- _DATA SECTION_
- - -

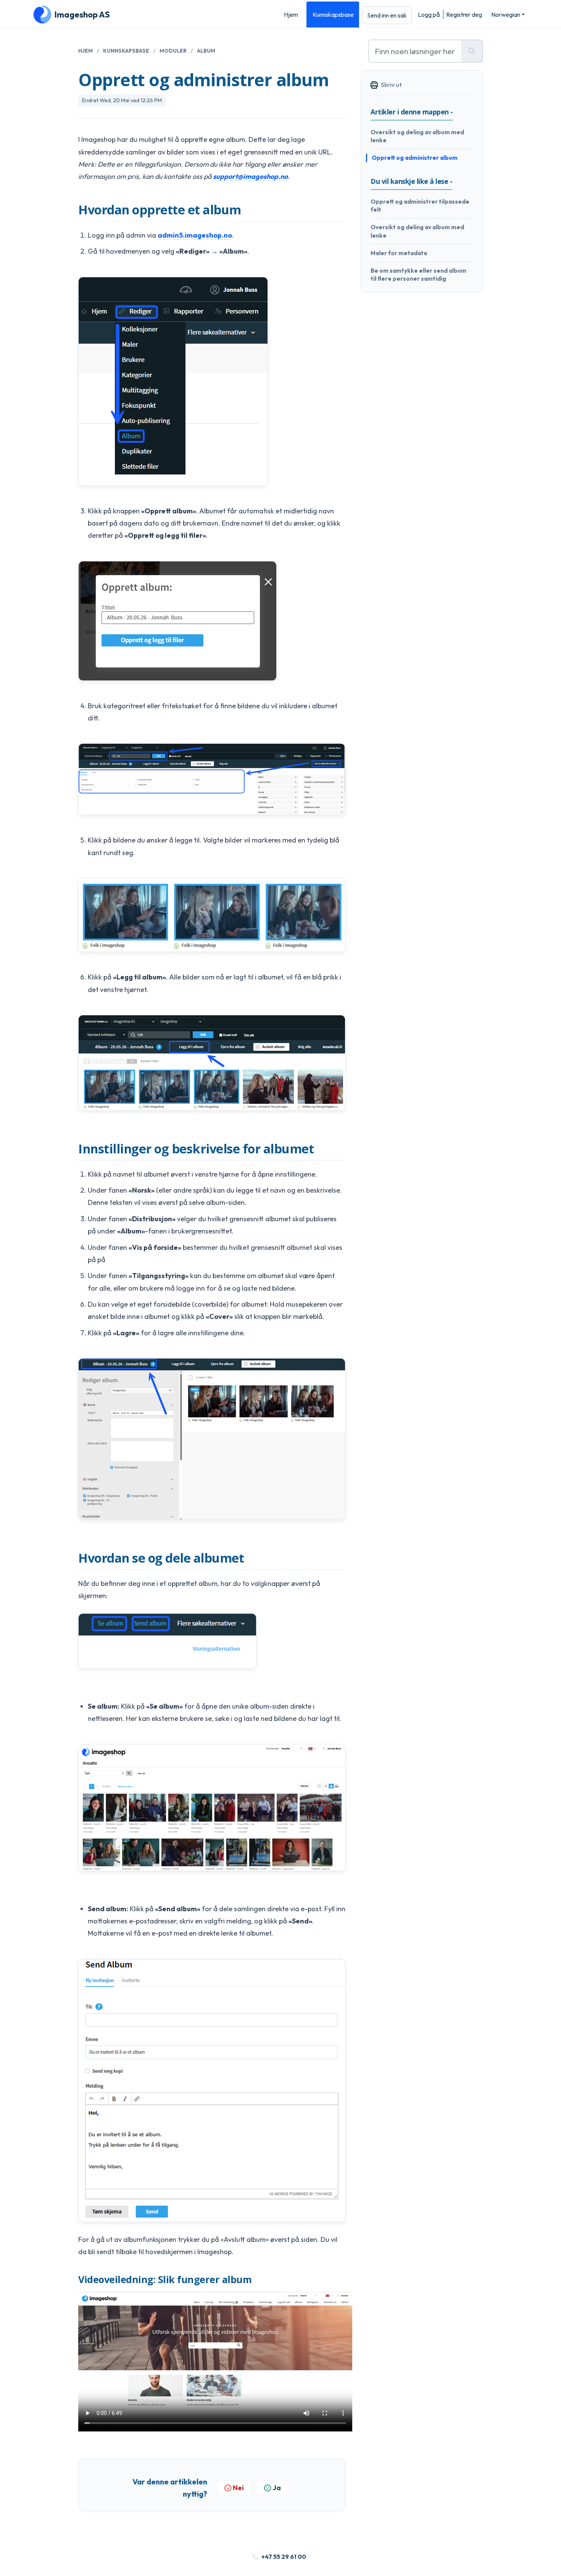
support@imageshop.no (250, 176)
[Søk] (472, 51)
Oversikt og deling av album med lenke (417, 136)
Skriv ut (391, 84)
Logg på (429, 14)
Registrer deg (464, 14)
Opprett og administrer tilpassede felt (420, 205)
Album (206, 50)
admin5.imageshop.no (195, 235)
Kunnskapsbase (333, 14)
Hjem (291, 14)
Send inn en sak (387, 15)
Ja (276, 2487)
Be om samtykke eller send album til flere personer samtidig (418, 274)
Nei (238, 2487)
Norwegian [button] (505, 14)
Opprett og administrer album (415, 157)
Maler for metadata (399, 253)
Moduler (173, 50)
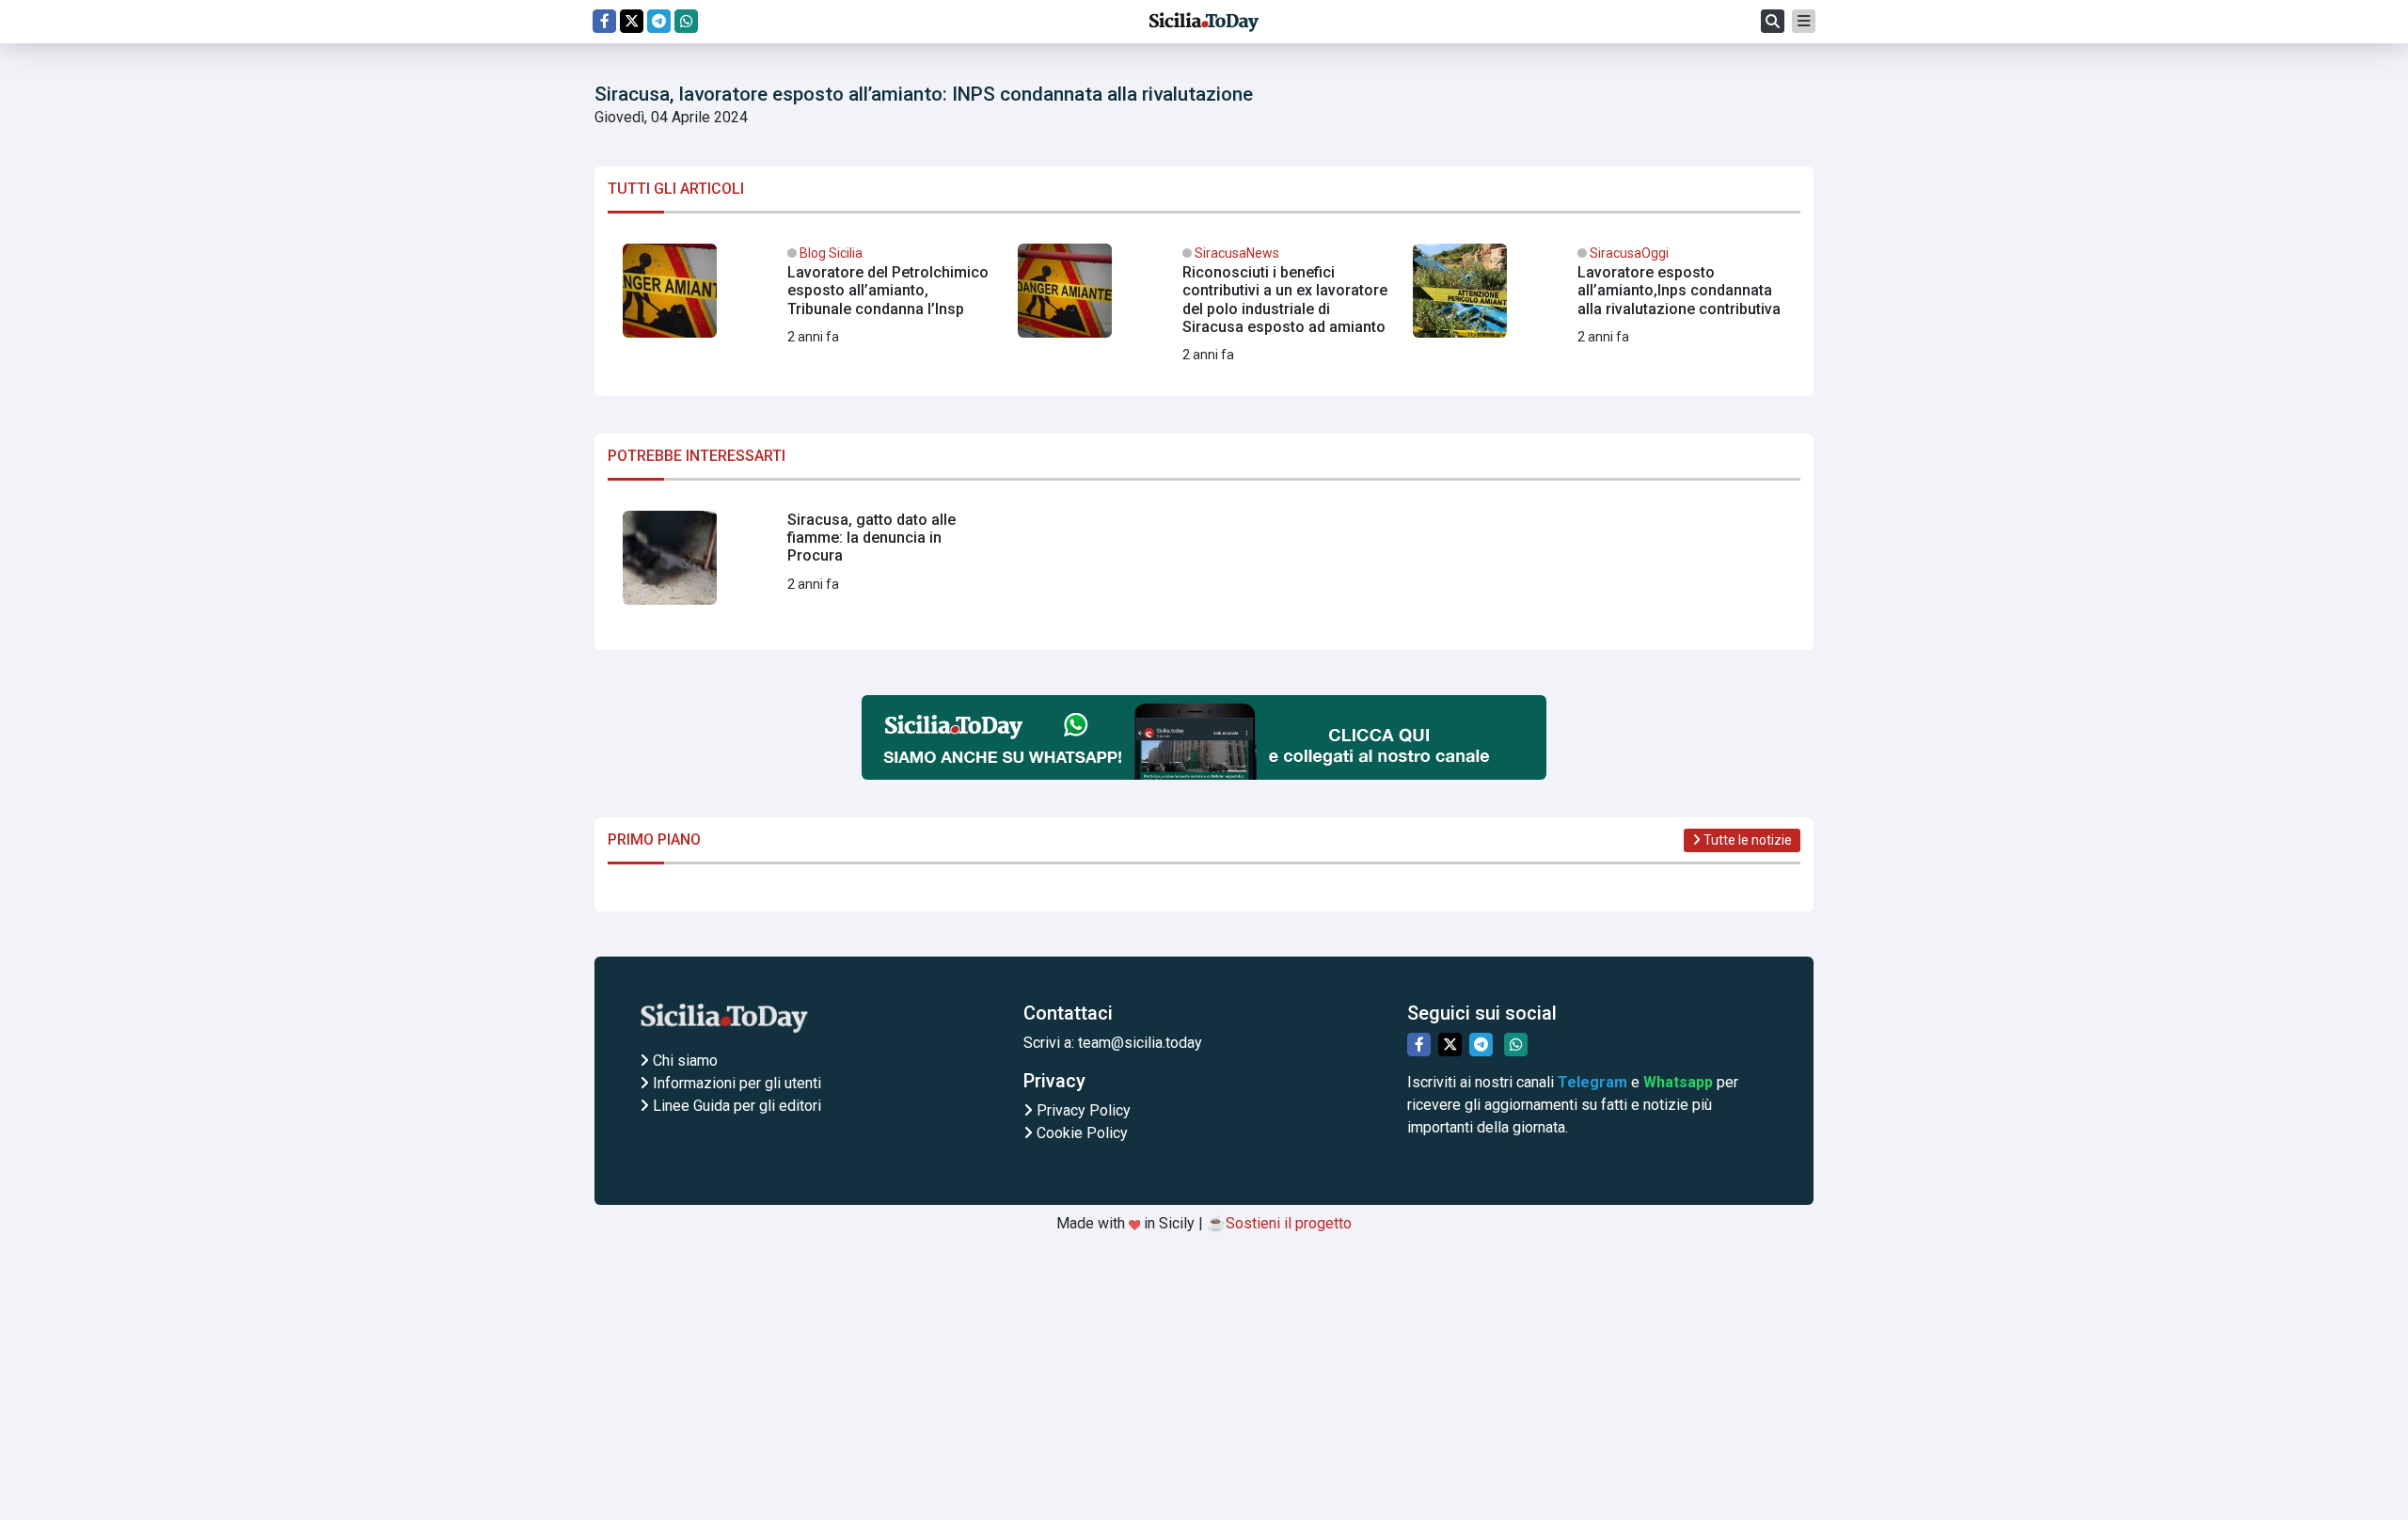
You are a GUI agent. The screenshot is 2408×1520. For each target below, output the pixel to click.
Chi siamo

- - -

- _EXERCISE_
Only exact duplicates of the lines from the one containing "Oversikt og deling" through the final line of the entries, both included, are needed, with pictures left out.

- _OUTPUT FOR THIS TASK_
Oversikt og deling av album med lenke (417, 136)
Skriv ut (391, 84)
Logg på (429, 14)
Registrer deg (464, 14)
Opprett og administrer tilpassede felt (420, 205)
Album (206, 50)
admin5.imageshop.no (195, 235)
Kunnskapsbase (333, 14)
Hjem (291, 14)
Send inn en sak (387, 15)
Ja (276, 2487)
Be om samtykke eller send album til flere personer samtidig (418, 274)
Nei (238, 2487)
Norwegian [button] (505, 14)
Opprett og administrer album (415, 157)
Maler for metadata (399, 253)
Moduler (173, 50)
You are a GUI agent. The screenshot is 2408×1520. For each target below, output the pixel to click.
Chi siamo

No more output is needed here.